Front of state-run Rossiiskaya Gazeta today. Top story:stats on Russian eating habits. Below: something about a plane pic.twitter.com/9CQH4wUmlo— Shaun Walker (@shaunwalker7) July 18, 2014
Russian Gazette. Accusations are flying between the Ukraine and Russia over who launched the surface-to-air missile that shot down the plane. "This tragedy would not have happened, if there had been peace on that land," President Vladimir Putin said during televised remarks. In other words — this has nothing to do with Russia. At least that's how the state-run media covered it.
The lead story on the front page above is about Russian eating habits and statistics ("What You Should Eat"). At the bottom, below the fold, "Boeing Crash."
Moscow Pravda. To the best of our ability, The Wire couldn't find anything on the front page about MH17. There's a story on how to cook soup, how credit cards increase spending, and stories about modern banking and luxury living.
Kyiv Post. Ukraine's paper's didn't bury the plane crash, but they also didn't focus on morbid pictures of the crash. The Post framed it as an extension of the conflict with Russia.

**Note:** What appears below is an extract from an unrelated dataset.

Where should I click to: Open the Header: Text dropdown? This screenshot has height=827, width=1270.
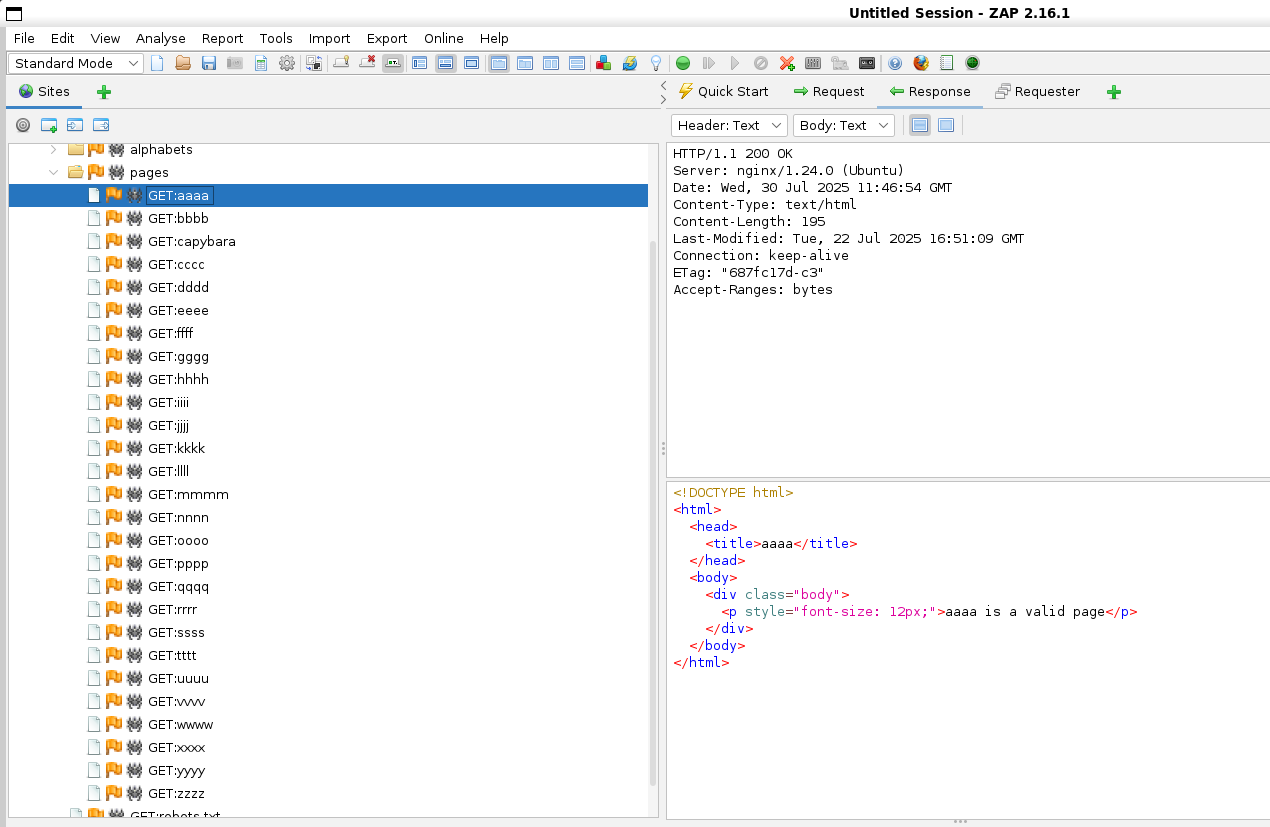pyautogui.click(x=729, y=125)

Front page of Friday's Kyiv Post. pic.twitter.com/8MPoB9QfhK— Kyiv Post (@KyivPost) July 17, 2014
Segodnya. Segodnya, which translates to Today, led with sanction talks as well.
Algemeen Dagblad. Approximately 154 Dutch citizens were on MH17 (the flight was from Amsterdam to Kuala Lampur). The top of the front page below reads (based on our translation) "Who shot down MH17 over the Ukraine? There were 154 Dutch certainly among the 298 victims, Families grieve at Schipol (Airport)."
The Star. There were 27 Malaysian victims.
The Rest of the World
The languages of the headlines change, but the the photos don't.